QUESTIONS SUR LE TEXTE:
A: Pour chacune des affirmations suivantes, indiquez si elle concorde avec le texte sur la vente aux enchères, et citez les mots du texte qui le montrent : (i) la vente aux enchères publiques a eu lieu le 16 décembre 2004 ; (ii) les deux experts désignés par le juge des référés ont daté la statue du premier siècle avant Jésus-Christ ; (iii) la statue avait été remise en nantissement au Crédit municipal par M. X.
B: Dans le texte sur la vente aux enchères, modifiez la partie qui s'ouvre sur les mots contenant « Par ordonnance du » et se termine par « cause M. Y. » en remplaçant « juge des référés » par « président du tribunal ».

Vente aux enchères : Responsabilité du commissaire-priseur et restitution du prix

Photo de profil - BARRUET Sophie | Avocat | Lettre des réseaux

BARRUET Sophie

Avocat

Cass. civ. 1ère, 3 mai 2018, n°16-13.656

Si les restitutions consécutives à l’annulation d’une vente pour erreur sur la substance n’ont lieu qu’entre les parties contractantes, le commissaire-priseur peut être condamné à des dommages et intérêts en réparation du préjudice causé à l’acquéreur par sa faute.

Ce qu’il faut retenir : Si les restitutions consécutives à l’annulation d’une vente pour erreur sur la substance n’ont lieu qu’entre les parties contractantes, le commissaire-priseur peut être condamné à des dommages et intérêts en réparation du préjudice causé à l’acquéreur par sa faute.

Pour approfondir : Au cours d’une vente aux enchères publiques organisée le 16 décembre 2004 par la caisse de Crédit municipal de Paris (le Crédit municipal), avec le concours du GIE des commissaires-priseurs, M. X a acquis une statue en bronze représentant « un satyre portant Bacchus ». Cette statue était accompagnée d’un certificat d’authenticité délivré par un expert, qui la datait du premier siècle avant Jésus-Christ. Cet objet avait été remis en nantissement par M. Y au Crédit municipal, afin de garantir le remboursement du prêt que celui-ci lui avait consenti.

Par ordonnance du 10 novembre 2005, le juge des référés, saisi par M. X, a désigné deux experts, qui ont daté la statue du dix-huitième siècle.  Après le dépôt du rapport des experts judiciaires, M. X a assigné le Crédit municipal, le GIE des commissaires-priseurs, l’expert qui avait estimé en premier lieu l’objet et leurs assureurs respectifs en annulation de la vente. Le Crédit municipal a appelé en la cause M. Y.                                   

La Cour de cassation censure l’arrêt d’appel, en ce qu’il a rejeté la demande de l’acquéreur tendant à condamner le Crédit municipal, le GIE des commissaires-priseurs et l’expert à garantir la restitution du prix de vente.

Entrées du jeu de données:
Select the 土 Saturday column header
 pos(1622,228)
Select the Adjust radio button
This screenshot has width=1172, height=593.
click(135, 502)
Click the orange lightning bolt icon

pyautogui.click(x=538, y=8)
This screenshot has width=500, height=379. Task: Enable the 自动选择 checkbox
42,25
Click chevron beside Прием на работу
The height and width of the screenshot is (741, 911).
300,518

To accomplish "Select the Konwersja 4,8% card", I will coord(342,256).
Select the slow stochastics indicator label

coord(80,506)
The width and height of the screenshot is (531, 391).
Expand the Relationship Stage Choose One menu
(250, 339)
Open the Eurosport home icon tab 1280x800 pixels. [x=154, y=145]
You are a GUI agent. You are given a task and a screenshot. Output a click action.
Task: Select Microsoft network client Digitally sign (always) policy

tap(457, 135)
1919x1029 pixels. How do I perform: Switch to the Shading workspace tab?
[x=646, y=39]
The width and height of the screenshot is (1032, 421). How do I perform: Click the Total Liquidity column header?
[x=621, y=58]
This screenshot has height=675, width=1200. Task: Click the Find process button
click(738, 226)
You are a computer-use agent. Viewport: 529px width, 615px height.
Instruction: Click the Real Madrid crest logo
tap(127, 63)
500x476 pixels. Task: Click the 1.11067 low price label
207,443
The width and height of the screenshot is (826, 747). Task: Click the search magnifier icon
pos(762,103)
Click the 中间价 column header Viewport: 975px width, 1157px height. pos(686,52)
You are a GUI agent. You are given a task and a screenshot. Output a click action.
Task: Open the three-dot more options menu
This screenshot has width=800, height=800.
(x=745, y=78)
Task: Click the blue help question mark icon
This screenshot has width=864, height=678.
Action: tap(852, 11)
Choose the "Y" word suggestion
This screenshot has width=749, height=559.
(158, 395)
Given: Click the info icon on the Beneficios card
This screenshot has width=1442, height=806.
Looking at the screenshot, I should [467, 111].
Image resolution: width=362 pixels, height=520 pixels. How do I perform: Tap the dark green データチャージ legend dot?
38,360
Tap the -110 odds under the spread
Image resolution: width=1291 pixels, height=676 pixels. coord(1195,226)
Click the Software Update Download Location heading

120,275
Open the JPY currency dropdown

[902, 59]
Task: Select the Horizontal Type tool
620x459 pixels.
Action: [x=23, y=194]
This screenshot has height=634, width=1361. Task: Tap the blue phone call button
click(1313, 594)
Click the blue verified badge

RÉPONSES AUX QUESTIONS:
A:
(i) Oui : « organisée le 16 décembre 2004 ».
(ii) Non : « qui ont daté la statue du dix-huitième siècle ».
(iii) Non : « Cet objet avait été remis en nantissement par M. Y au Crédit municipal ».

B:
Par ordonnance du 10 novembre 2005, le président du tribunal, saisi par M. X, a désigné deux experts, qui ont daté la statue du dix-huitième siècle.  Après le dépôt du rapport des experts judiciaires, M. X a assigné le Crédit municipal, le GIE des commissaires-priseurs, l’expert qui avait estimé en premier lieu l’objet et leurs assureurs respectifs en annulation de la vente. Le Crédit municipal a appelé en la cause M. Y.